As mentioned above, the
impact of dietary salt on blood pressure is important, but only one of the intermediate
variables leading to the health impact of the intervention.
In that regard, the DGAC will be interested to read the report published last year
in the Journal of the American Society of Nephrology by Drs. Vallon, Blantz and
Thomson[9]
on the salt paradox in diabetes. The paper documents an increase in plasma
renin activity on low salt diets. The
elevated PRA, in turn, contributes to vasoconstriction of the afferent blood vessel and
damage to the diabetic kidney. Thus, salt
restriction is an added risk for diabetics. This
is another, largely unexplored, impact of salt reduction.
Studies like this remind us of the imperative of finding Class A evidence (or at
least not relying on Class D evidence) when considering advocating a population-wide
intervention.
Finally, we would remind the DGAC of its obligation to provide recommendations to HHS and USDA that are actionable. Not only does this mean that the recommendations must be scientifically-based and capable of being implemented in the real world, but the process and scientific evidence employed must satisfy the new Data Quality Act. Though an outstanding quality study, the DASH-Sodium Study, at present, fails the DQA standard and incorporation of it or the FNB report that utilizes its data and analysis will jeopardize the utility of the DGAC report. Since the DGAC includes the principal investigator, we recommend he be required to divulge these data if they are to be considered in fashioning the DGAC recommendations.
Sincerely,
Richard L. Hanneman
President
[1] G. Jurgens and N.A. Graudal. Effects of low sodium diet versus high sodium diet on blood pressure, renin, aldosterone, catecholamines, chlolesterols, and triglyceride: A Cochrane Review. (2004) The Cochrane Library 2004:1.

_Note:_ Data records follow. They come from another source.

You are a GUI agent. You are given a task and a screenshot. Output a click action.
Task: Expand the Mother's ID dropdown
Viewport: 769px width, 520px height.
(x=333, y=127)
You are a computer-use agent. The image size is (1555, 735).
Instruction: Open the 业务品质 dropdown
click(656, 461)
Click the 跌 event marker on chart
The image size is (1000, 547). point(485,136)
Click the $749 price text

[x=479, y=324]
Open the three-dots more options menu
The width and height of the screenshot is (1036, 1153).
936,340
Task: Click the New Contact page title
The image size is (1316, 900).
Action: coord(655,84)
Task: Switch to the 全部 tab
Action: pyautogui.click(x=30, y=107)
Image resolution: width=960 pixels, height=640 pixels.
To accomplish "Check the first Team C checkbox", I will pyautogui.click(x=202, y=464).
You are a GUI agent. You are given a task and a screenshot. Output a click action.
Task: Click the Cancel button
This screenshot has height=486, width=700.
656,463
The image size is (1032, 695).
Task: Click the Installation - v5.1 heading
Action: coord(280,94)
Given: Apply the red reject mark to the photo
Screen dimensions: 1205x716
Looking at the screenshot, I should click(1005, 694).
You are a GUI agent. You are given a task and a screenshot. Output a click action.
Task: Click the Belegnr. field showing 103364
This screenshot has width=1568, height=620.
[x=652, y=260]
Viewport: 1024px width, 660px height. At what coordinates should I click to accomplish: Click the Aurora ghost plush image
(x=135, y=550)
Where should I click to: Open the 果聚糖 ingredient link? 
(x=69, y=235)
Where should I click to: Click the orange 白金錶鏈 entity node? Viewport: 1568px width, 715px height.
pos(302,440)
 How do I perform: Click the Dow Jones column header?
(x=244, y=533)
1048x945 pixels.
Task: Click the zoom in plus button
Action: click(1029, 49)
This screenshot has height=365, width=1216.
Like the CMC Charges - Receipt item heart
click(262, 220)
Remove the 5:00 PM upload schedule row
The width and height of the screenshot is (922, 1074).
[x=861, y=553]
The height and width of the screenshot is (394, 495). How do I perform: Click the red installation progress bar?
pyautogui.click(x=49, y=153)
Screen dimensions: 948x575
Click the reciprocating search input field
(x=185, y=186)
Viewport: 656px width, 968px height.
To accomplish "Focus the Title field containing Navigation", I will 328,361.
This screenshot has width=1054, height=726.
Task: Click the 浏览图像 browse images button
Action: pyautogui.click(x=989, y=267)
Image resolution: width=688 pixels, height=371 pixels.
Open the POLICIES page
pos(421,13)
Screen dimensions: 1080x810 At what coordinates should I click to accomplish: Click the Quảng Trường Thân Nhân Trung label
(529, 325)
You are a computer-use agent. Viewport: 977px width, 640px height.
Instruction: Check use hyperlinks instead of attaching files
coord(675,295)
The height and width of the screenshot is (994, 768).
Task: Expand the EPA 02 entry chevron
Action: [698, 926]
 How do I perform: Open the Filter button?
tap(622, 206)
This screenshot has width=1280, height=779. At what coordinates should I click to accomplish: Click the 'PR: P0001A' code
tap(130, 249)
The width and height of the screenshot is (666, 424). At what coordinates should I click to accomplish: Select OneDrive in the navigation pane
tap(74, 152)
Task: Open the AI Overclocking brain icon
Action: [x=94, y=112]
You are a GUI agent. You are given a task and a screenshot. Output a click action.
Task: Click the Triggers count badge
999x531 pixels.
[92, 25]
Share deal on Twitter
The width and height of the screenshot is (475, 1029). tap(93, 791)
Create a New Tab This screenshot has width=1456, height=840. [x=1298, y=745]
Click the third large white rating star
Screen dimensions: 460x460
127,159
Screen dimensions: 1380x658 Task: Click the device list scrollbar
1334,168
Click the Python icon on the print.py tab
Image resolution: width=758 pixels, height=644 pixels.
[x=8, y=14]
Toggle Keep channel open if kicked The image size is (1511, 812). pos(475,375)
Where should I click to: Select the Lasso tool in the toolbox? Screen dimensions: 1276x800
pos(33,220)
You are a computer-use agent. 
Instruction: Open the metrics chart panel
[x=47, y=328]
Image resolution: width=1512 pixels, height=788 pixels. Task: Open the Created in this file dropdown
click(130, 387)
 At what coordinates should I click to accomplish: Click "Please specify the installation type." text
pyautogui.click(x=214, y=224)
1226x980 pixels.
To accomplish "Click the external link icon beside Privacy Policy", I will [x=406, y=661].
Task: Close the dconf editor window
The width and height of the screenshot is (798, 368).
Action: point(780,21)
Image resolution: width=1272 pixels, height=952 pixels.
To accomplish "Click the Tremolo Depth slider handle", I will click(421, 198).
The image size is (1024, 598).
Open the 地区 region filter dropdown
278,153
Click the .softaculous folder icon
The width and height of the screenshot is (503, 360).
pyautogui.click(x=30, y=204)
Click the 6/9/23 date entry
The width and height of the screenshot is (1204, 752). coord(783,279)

[2] Institute of Medicine. Dietary Reference Intakes: Water, Potassium, Sodium, Chloride and Sulfate. (2004).
[3] F.M. Sacks, et. al. Effects on Blood Pressure of Reduced Dietary Sodium and the Dietary Approaches to Stop Hypertension (DASH) Diet. (2001) New England Journal of Medicine. 344:3-10. See Table 4.
[4] R.M. Touyz, N Campbell, A Logan, N Gledhill, R Petrella and R Padwal. The 2004 Canadian recommendations for the management of hypertension: Part III Lifestyle modifications to prevent and control hypertension. Canadian Journal of Cardiology (2004) 20;1:55-59.
[5] S. Milloy. Feds Press Salt Assault. Fox News, Feb. 11, 2004. http://www.foxnews.com/story/0,2933,111285,00.html.
[7] G.H. Anderson, R.Black and S. Harris, editors, Dietary guidelines: Past experience and new approaches. Journal of the American Dietetic Association, (2003) 103;12:S3-S55. (http://www.adajournal.org/scripts/om.dll/serve?action=searchDB&searchDBfor=iss&id=jjada0310312b&target=)
[8] F.J. He and G.A. MacGregor. How Far Should Salt Intake Be Reduced? Hypertension (2003);42:1093-1099.
[9] V. Vallon, R.C. Blantz and S. Thomson. Glomular Hyperfiltration and the Salt Paradox in Early Type I Diabetes Mellitus: A Bubulo-Centric View. Journal of the American Society of Nephrology (2003) 14:530-537.